Now, what I’m presenting here is a subgroup analysis of the L-sarcoma, which is leiomyosarcoma, which is a complex and difficult-to-treat patient population. Eribulin was found to be equivalent to DTIC in terms of OS and progression-free survival (PFS). This is important because leiomyosarcoma is quite a challenging disease, and DTIC is well known to be an active agent in this setting and is actually incorporated in many first-line chemotherapy regimens, while other regimens are using it more in later stages.
So the observation that eribulin was equivalent in terms of OS, antitumor activity, PFS, and response is very interesting. Even though the drug is not approved for leiomyosarcoma, this proves that we need to work more and further explore the activity of this agent in this very specific patient population.
The activity of the drug was also associated with quite a good tolerance. There were slightly more incidents of neutropenia, less thrombopenia, slightly more alopecia. Overall, it was a very well tolerated treatment, and it was easy to administer.
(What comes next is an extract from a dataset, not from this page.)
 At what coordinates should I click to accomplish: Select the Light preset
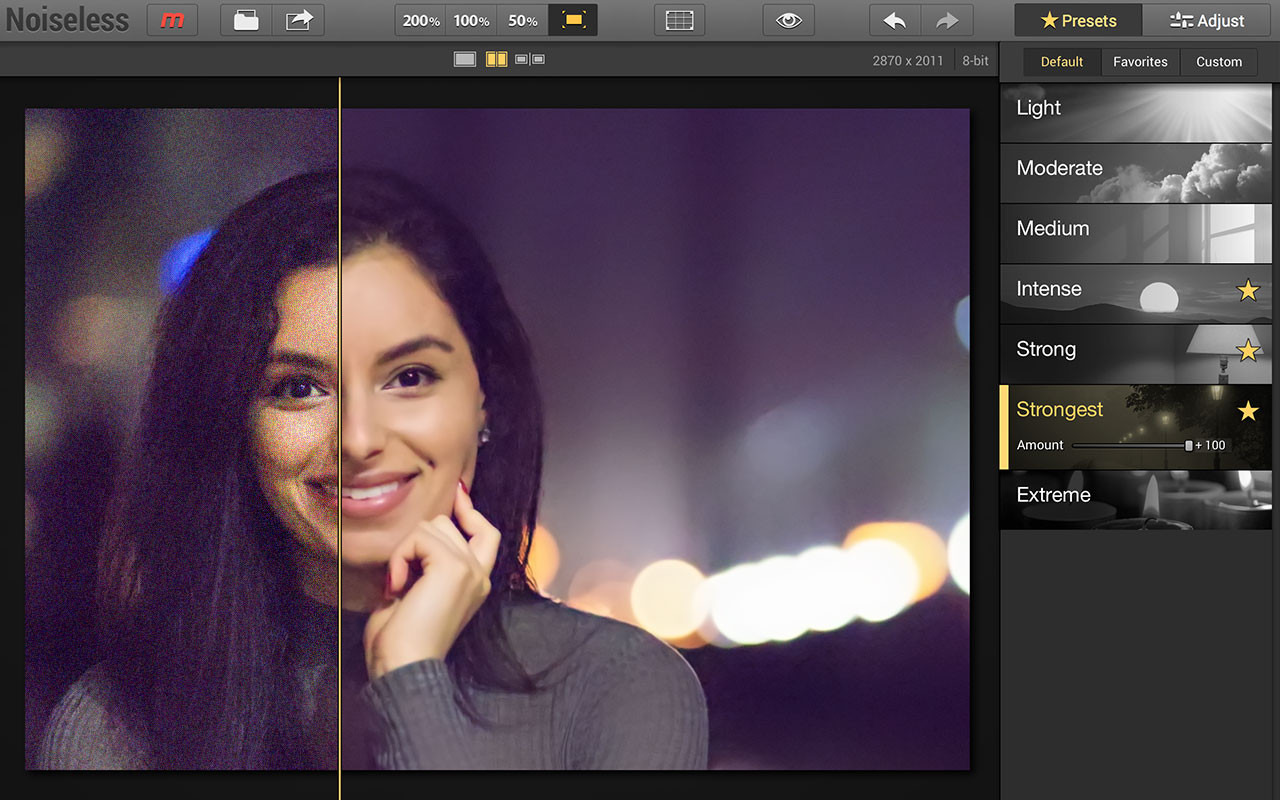(1136, 113)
It’s important to remember that there are very few clinical trials in this space. In fact, this is the biggest one demonstrating improvement in OS in patients with advanced sarcoma. So these findings are very important, and this new treatment certainly adds something to treatment of patients with advanced L-sarcoma.
What makes sarcoma such a difficult disease to treat?
Eribulin was tested in L-sarcoma, which represents about 15% of all sarcomas, including advanced sarcoma. There’s a large group of other sarcomas, which probably includes more than 80 different histological subtypes, for probably more than 200 molecular subtypes or something like that, for which we have not yet explored eribulin. And that’s something we should probably do in the future, considering the activity of the agent in L-sarcoma.